Scompare Giuseppe Agozzino, mente vulcanica e inventore del mitico Teatro in Piazza

Addio a Giuseppe Agozzino, inventore di tutto quello che, in termini di storia e di cultura, poteva valorizzare il nostro territorio

Giuseppe Agozzino al Morlacchi per un incontro con l'Accademia del Dónca (foto esclusiva Sandro Allegrini)

Il Comune lo dette per morto tempo fa, quando invece era prematuramente scomparso il figlio Ferruccio. Ma stavolta la Nera Signora ha abbracciato lui, l’amico Giuseppe Agozzino, mente vulcanica, inventore di tutto quello che, in termini di storia e di cultura, poteva valorizzare il nostro territorio.

Inventò il mitico Teatro in Piazza, fondato su una concezione dinamica del rapporto spettatore-attore-scorcio urbano. Ma anche i Vinarelli, la Biennale di Gubbio, e mille altre cose. Anche strane. Un giorno mi raccontò: “Ricordo quando, a San Martino in Campo, inventai il premio “È nato prima l’uovo o la gallina?” per scritti di natura satirica.

Il primo premio era un uovo, il secondo due, il terzo quattro… e così via, in progressione geometrica, fino ad arrivare a oltre 5 mila. Rammento che uno scrittore (compreso il vero spirito dell’evento), venne appositamente per ritirare il primo premio: un trionfo dell’autoironia!”.
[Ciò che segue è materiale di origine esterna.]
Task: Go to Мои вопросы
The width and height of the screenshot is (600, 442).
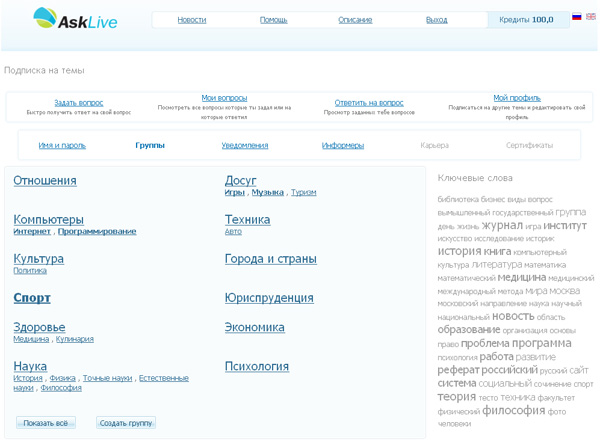Action: [x=224, y=98]
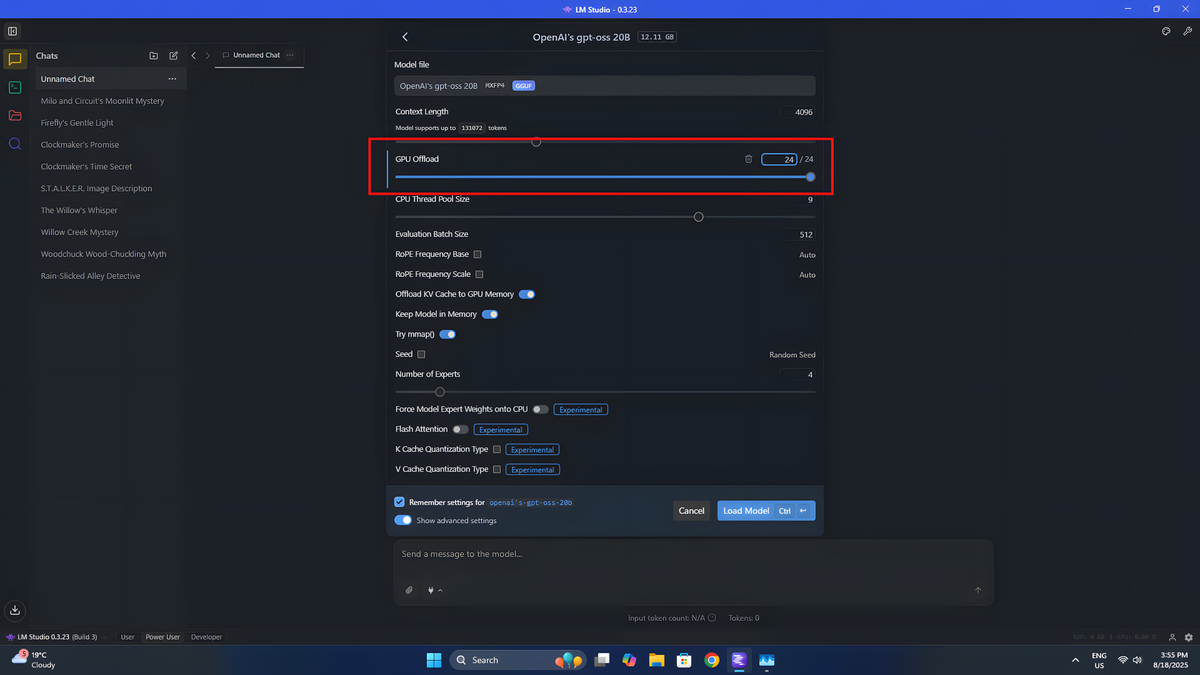Image resolution: width=1200 pixels, height=675 pixels.
Task: Start a new chat with the pencil icon
Action: 172,55

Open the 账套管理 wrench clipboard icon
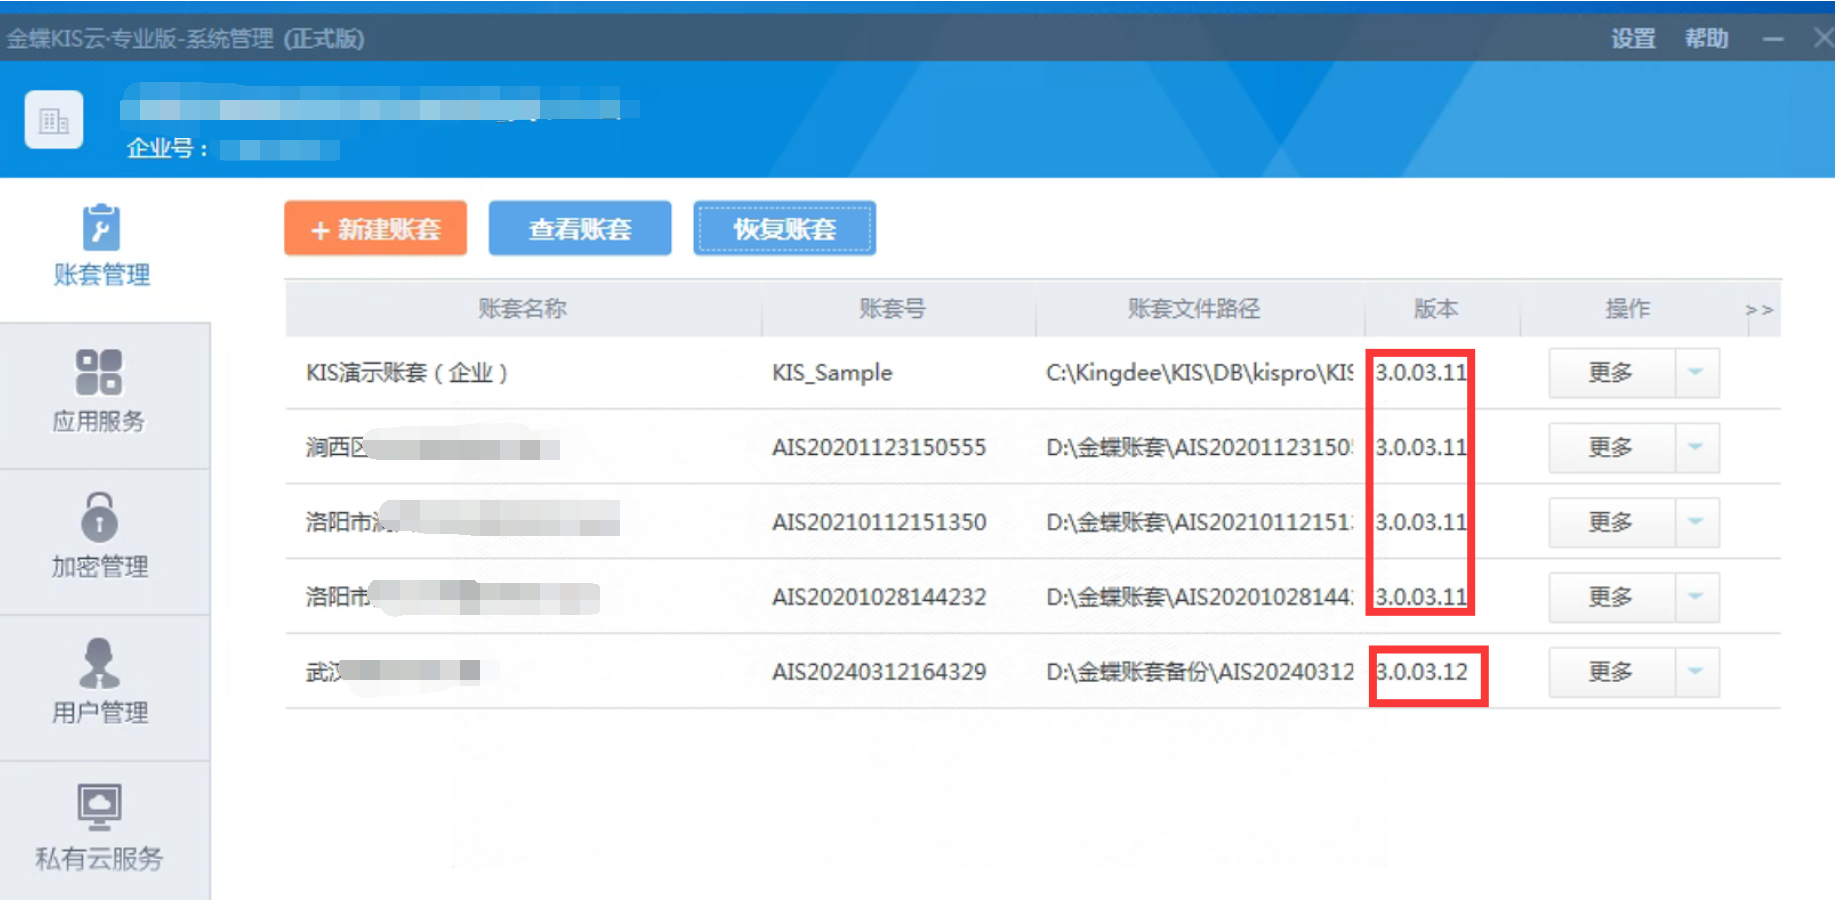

Fece epoca anche la Balla di Colombella. Era chiamata Balla d’oro, per la sparata più grossa. Giuseppe mi diceva: “All’epoca venivano a fare da consulenti Enrico Vaime e Gaio Fratini, umoristi di vaglia. Assegnammo il premio ad Alberto Moravia, a Gianni Brera, ad Angelo Moratti. Un tir, scortato dalla polizia, consegnava direttamente la balla, piena di prodotti tipici umbri (salumi, cioccolata, olio, vino), sotto casa del premiato, con giornalisti e cineoperatori a riprendere la scena: un successo. Il premio, da provocatorio e demenziale, esorcizzato e temuto, diventò ambitissimo”.

Fu Agozzino a far portare gli affusti di cannoni alla Sala Cannoniera. E se la prese con chi li rivoleva indietro e col Comune di Perugia che ne “restituì” una coppia, indebitamente richiesta. Se la prese con Camilleri e col sindaco Varetto di Porto Empedocle: glieli avevano regalati e lui li aveva fatti ripulire. Adesso che senso aveva rivolerli, dopo averli abbandonati alla sabbia e alla salsedine?

Questo signore – siciliano d’origine, perugino di persuasa adozione – ha fatto così tanto per la Vetusta che, nel 1995, l'allora sindaco di Perugia Gian Franco Maddoli gli consegnò i "sigilli d'argento della città", come riconoscimento alla persona.

Come presidente dell’Ente di promozione turistica fece tantissimo. Compresa la valorizzazione di personaggi come Carlo Tirilli che, meritatamente, promosse al ruolo di fotografo ufficiale. Agozzino era anche un artista: produceva disegni con una rapidità impressionante. Ne conservo alcuni, intrisi di sapido umorismo.

Ultraottantenne, era ancora capace di concepire progetti, avanzare proposte, lanciare idee innovative. Su queste colonne pubblicammo le sue “10 idee” per il rilancio del territorio. Ricordo con quale entusiasmo venne a un incontro dell’Accademia del Dónca al Morlacchi (la foto ricorda quella precisa circostanza) pieno di slancio, di suggerimenti. Uomo ancora capace di progetti. Detestava i bilanci. Ciao Giuseppe, ci mancherai.